# vacum lines `



## 1990gti (Aug 3, 2005)

alright guys ive got a little problem with my 86 5000 turbo motor, it runs, but i hooked up the blow off valve to my car ran good, then i ****ed around with the vacum lines and i would like to know where each vacum line starts and ends at, 
waste gate line?
one attacted on to the master cylineder, 
blow off valve. and where to connect the boost gage too
and theres a line that comes from the fire wall dont know where these go


----------



## roortoob (Apr 9, 2007)

There are 2 wastegate lines...one goes to the intake manni, split off the same line as the ISV, differential lock switch, deceleration shuf off valve, and ECU. The other should go to the wastegate frequency valve, and back to the intake manni (the 3rd line on the WFV should go to the compressor intake boot).

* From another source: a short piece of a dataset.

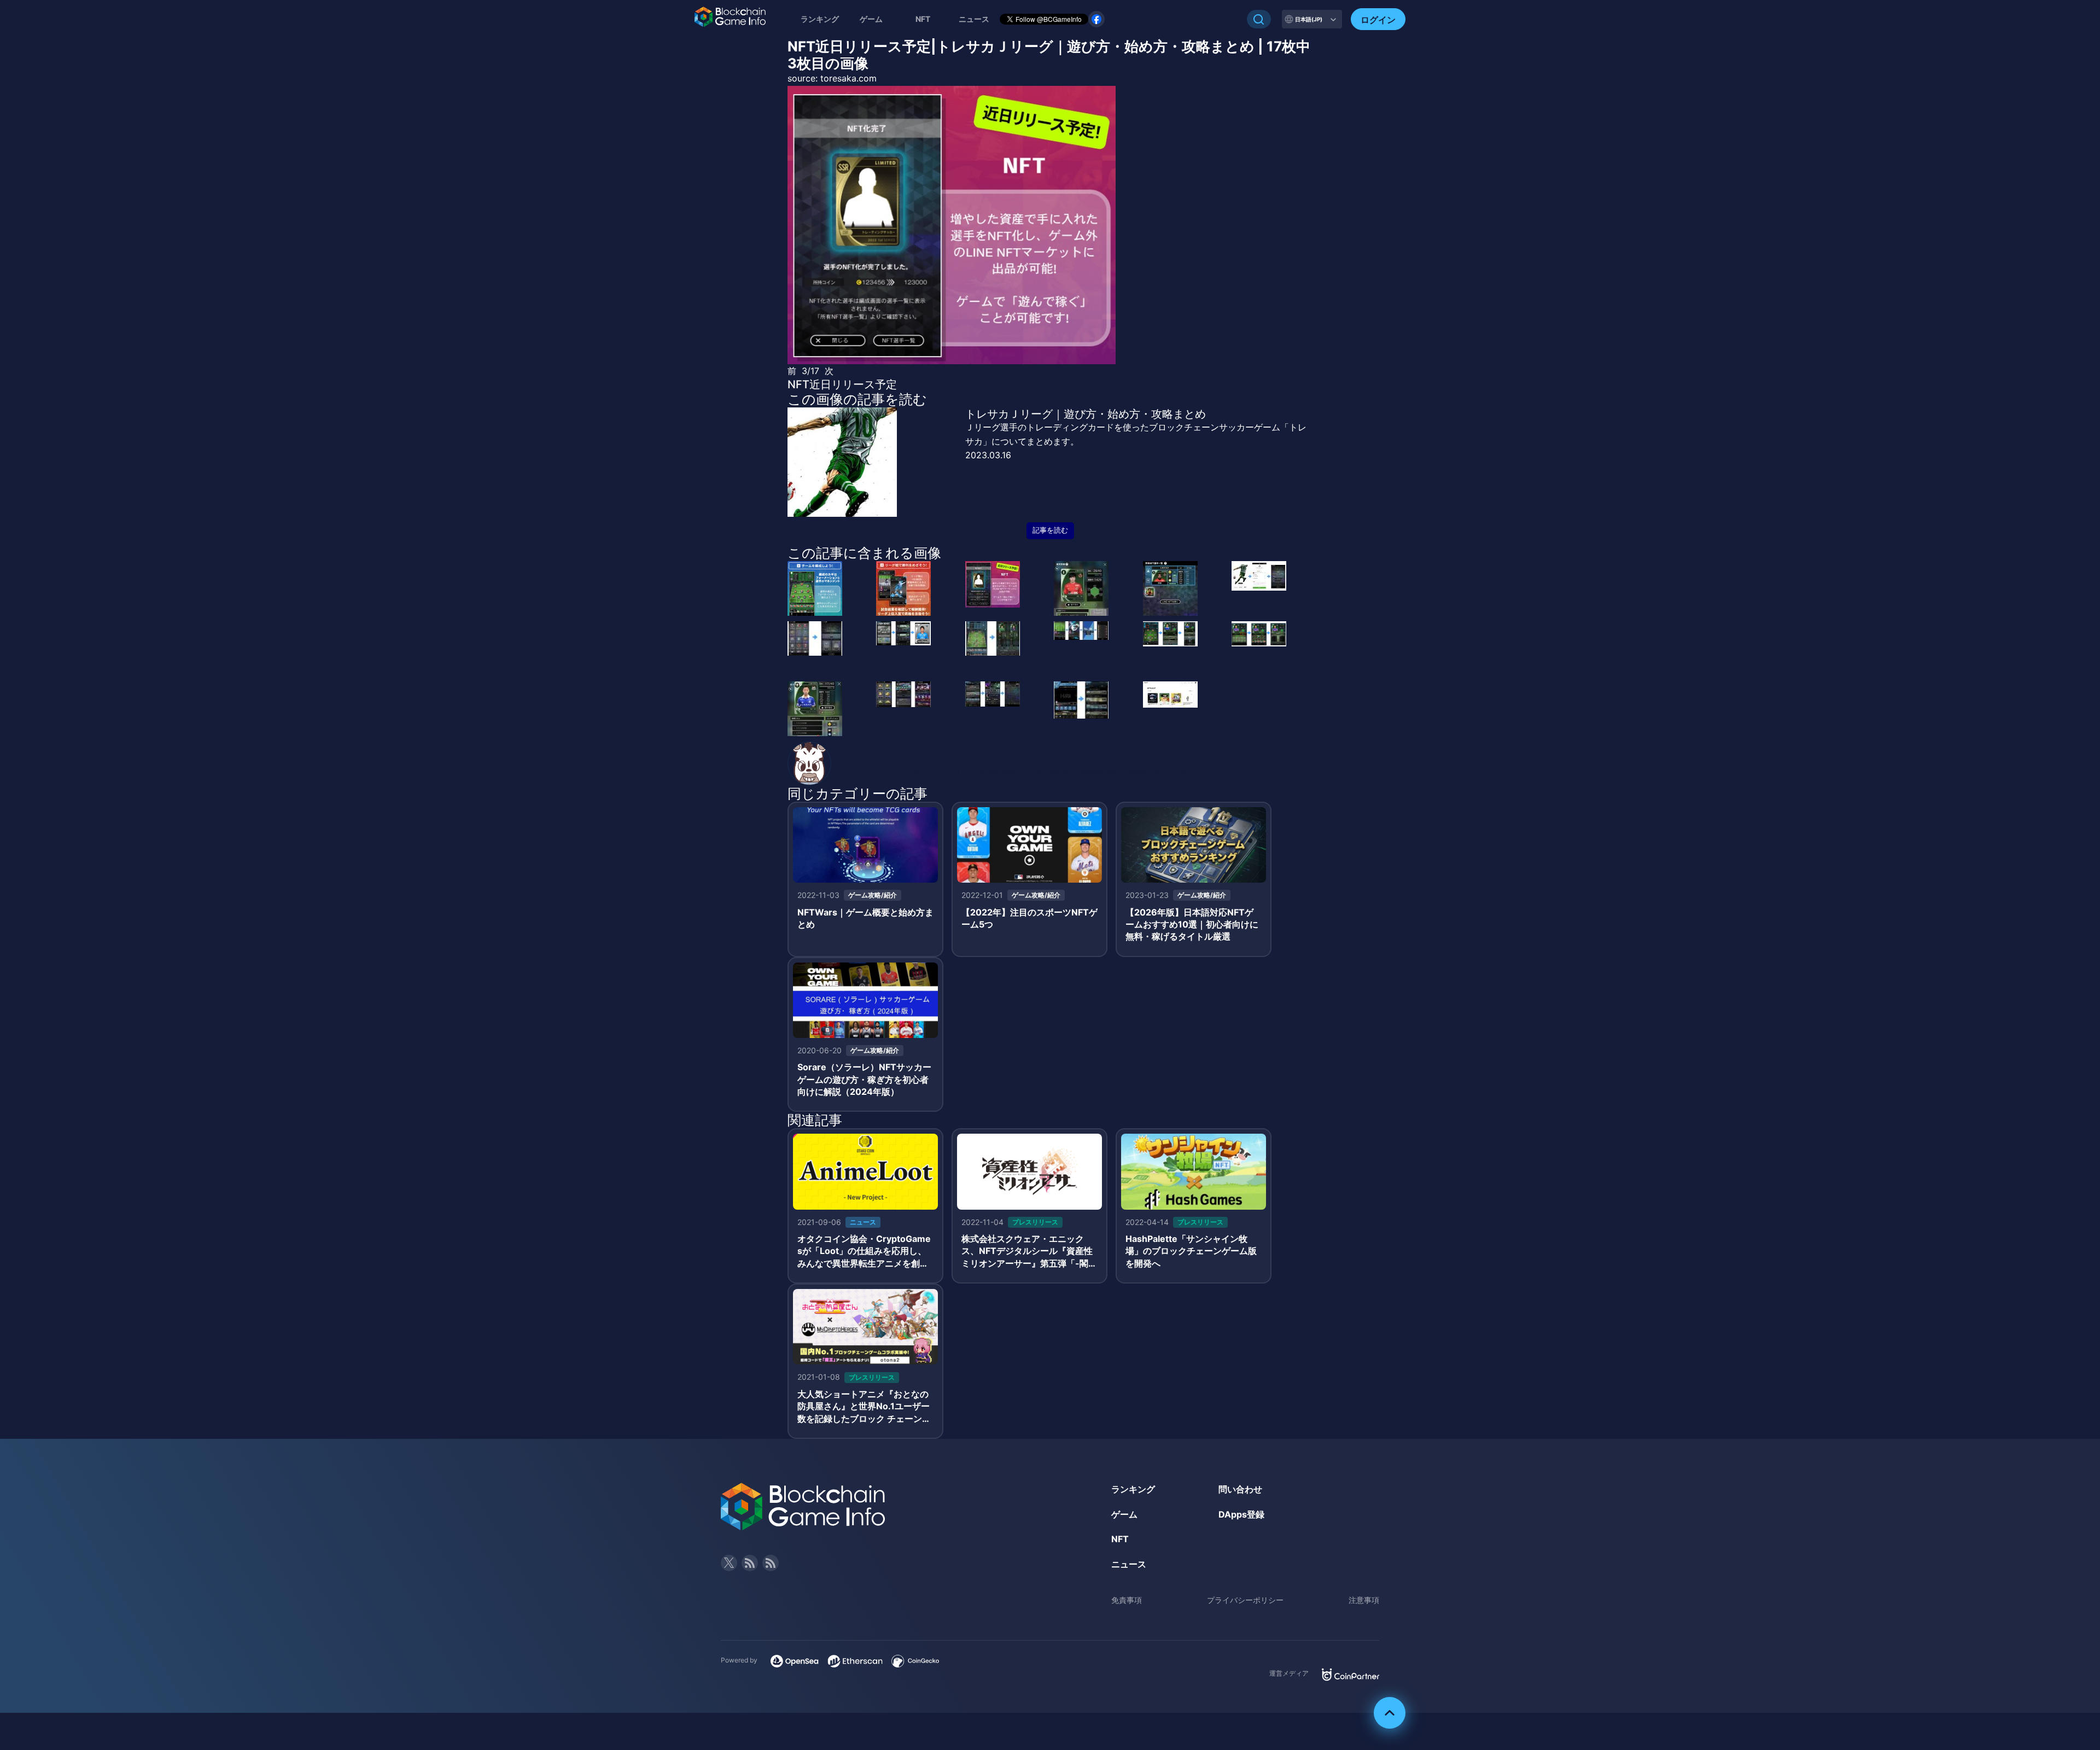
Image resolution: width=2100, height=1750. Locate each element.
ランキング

If you're looking at the intake manifold from the front of the car, it's the one on the rear, closest to the driver side. 
I don't recall there being a vac line going to the master cylinder. 
The boost gauge and BOV aren't stock. I T'd mine off of the same line I mentioned first. 
If your're gonna be modding the car, or even own it, you should have a Bentley book set. I have a nearly new one that I'll sell you. I bought it, used it once, then traded my 86 5KTQ on a 91 200 20vt


----------